Work instruction — Would you write out the lines from the one containing "Screen dimensions: 433x420" to the end of the records below, exactly and in full, please?

[Opening Records to process section]

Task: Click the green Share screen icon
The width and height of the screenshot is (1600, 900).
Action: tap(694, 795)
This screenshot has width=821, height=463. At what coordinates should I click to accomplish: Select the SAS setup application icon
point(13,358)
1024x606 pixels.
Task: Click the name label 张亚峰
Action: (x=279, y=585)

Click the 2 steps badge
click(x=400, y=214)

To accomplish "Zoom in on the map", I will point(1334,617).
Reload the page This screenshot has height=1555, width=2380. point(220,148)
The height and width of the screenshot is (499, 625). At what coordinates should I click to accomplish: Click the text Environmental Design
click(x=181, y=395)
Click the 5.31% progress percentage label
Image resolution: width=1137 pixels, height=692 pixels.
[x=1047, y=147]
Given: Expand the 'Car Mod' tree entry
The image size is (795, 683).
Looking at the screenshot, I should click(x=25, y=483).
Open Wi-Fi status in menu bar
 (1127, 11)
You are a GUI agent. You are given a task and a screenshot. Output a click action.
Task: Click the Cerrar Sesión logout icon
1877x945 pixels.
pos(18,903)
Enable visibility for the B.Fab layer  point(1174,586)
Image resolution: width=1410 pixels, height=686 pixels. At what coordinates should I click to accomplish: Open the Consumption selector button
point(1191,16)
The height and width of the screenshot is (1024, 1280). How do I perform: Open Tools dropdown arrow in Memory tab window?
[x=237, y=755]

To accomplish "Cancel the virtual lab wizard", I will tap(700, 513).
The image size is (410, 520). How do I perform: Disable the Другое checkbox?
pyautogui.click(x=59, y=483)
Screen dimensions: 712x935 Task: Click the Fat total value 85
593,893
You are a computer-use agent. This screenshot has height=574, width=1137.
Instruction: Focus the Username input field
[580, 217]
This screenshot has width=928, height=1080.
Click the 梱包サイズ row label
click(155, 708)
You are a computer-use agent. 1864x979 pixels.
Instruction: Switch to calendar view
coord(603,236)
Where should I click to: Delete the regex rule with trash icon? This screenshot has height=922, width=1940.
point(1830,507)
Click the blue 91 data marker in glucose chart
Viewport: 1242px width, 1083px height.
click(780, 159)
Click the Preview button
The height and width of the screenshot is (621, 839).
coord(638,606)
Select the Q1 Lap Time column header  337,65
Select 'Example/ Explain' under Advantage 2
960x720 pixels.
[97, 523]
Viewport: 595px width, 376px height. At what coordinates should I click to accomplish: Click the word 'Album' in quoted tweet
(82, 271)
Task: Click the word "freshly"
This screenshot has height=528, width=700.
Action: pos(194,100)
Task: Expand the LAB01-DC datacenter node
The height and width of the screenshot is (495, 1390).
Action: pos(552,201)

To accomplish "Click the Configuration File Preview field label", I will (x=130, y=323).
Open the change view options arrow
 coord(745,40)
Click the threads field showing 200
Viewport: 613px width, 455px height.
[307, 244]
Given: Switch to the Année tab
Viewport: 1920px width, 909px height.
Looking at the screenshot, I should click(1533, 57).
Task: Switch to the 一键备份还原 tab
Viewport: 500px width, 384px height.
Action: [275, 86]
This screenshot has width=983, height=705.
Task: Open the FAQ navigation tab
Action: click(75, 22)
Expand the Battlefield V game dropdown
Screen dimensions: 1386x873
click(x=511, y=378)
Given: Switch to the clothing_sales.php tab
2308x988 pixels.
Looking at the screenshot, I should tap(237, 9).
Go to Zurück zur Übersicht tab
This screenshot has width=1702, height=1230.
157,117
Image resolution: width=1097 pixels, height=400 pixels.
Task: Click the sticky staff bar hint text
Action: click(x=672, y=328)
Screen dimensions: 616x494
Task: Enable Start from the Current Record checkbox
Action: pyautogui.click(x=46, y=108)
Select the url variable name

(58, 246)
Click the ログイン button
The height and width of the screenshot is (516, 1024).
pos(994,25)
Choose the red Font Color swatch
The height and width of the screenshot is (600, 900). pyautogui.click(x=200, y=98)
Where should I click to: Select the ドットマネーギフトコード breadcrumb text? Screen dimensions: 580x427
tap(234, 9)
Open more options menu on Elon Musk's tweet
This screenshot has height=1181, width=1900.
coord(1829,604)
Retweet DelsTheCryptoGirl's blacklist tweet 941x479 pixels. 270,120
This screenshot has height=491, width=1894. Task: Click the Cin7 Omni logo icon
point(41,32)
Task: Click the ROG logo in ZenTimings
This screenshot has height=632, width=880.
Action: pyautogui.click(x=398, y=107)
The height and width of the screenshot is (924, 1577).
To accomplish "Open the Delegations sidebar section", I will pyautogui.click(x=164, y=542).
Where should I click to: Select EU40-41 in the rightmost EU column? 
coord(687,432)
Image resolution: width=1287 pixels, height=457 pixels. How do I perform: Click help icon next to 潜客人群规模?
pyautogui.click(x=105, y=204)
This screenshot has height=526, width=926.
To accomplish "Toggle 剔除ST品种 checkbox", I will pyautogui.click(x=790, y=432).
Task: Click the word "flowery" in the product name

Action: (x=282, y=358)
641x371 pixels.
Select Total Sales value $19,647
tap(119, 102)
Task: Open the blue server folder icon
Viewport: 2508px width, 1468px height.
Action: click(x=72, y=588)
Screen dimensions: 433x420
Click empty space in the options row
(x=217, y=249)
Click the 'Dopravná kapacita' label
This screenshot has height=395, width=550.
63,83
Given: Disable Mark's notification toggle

[Closing Records to process section]

Solution to the problem —
Screen dimensions: 433x420
Click empty space in the options row
(x=217, y=249)
Click the 'Dopravná kapacita' label
This screenshot has height=395, width=550.
63,83
Given: Disable Mark's notification toggle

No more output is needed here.